“Clarice Bean is utterly a charmer.” —Publishers Weekly
It's not easy to concentrate at school when mysterious things are happening all around you. In fact, Clarice Bean is starting to feel just like her favorite heroine: Ruby Redfort, schoolgirl detective. Clarice and her utterly best friend, Betty Moody, are planning to ace their book project about Ruby and win the class prize, until Betty disappears into thin air, and horrible teacher Mrs. Wilberton teams Clarice up with the naughtiest boy in school. Will her new partner ruin everything? Will Betty ever come back? And what on earth happened to the silver trophy everyone's hoping to win? Lauren Child introduces Clarice Bean in this reissue that will charm even the most capricious reader.
Lauren Child MBE is an English author and illustrator. She was the UK Children's Laureate from 2017-19.
Child grew up in Wiltshire as the middle child of three sisters and the daughter of two teachers. She has always been interested in the many aspects of childhood, from gazing into toy shop windows to watching American children's shows from the 1960s. After attending two Art Schools, she travelled for six months, still unsure about which career to embark upon.
Before writing and illustrating children's books Child started her own company 'Chandeliers for the People' making lampshades. It was only when she came to write and illustrate the book Clarice Bean, That's Me that she decided to devote her time to writing and illustrating books for children, which combines her fascination for childhood and her talent for designing and creating. Child gets her inspiration from other people's conversations or from seeing something funny happen.
Her book I Will Not Ever Never Eat A Tomato won the 2000 Kate Greenaway Medal. For the 50th anniversary of the Medal (1955–2005), a panel named it one of the top ten winning works, which comprised the shortlist for a public vote for the nation's favourite. It finished third in the public vote from that shortlist.
Premise/plot: Clarice Bean HATES school and hates her teacher. (It seems mutual. The teacher is depicted as unprofessionally mean. Of course, that could be Clarice Bean's perspective.) In this series book, Clarice Bean has to team up with a classmate (or two) and do a project (oral report? class presentation?) on a book. They have to choose a book that they've learned something from. The teacher is angry (angry enough to send to the principal) that Clarice wants to choose a fiction book and a mystery at that. Clarice LOVES the Ruby Redfort mystery series. (As do a few of her friends). But can these students find a way to prove that they've "learned something" from a mystery novel?
My thoughts: My library doesn't have many in this series.

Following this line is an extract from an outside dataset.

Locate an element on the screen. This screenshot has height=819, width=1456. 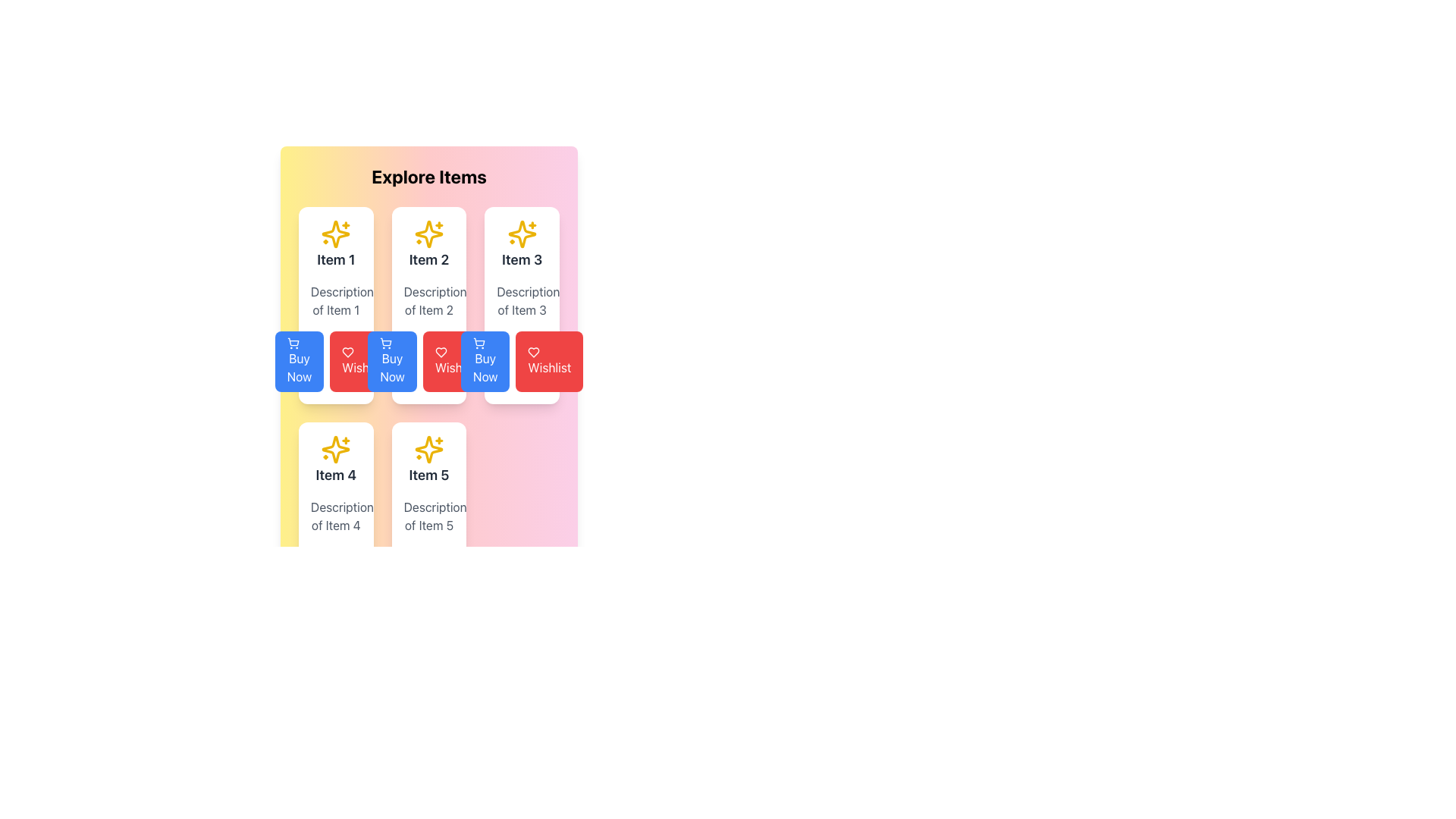
the Text Label displaying 'Item 5', which is centered below a yellow star icon in the last card of the bottom row is located at coordinates (428, 459).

And they do not have the first book. This bothers me starting books in the middle of a series. I felt Clarice Bean was stream of consciousness of an ADHD kid. The way the story unfolds is just a bit all over the place. I think one thing that made this one a little odd--and I don't know if it's just this one book in the series or the whole series--is that the NOVEL Clarice is reading--the mystery novel starring Ruby Redfort--gets almost as many pages as the actual Clarice Bean novel. I would describe the book as a little jumpy/jittery. I didn't dislike it, but I almost don't know what to do with it. I feel like to make sense of it I would almost need to read the other books to see a fuller picture of Clarice Bean's world.
I do wish I'd written down the first sentence. I'm so used to books having previews available that I hardly write down sentences.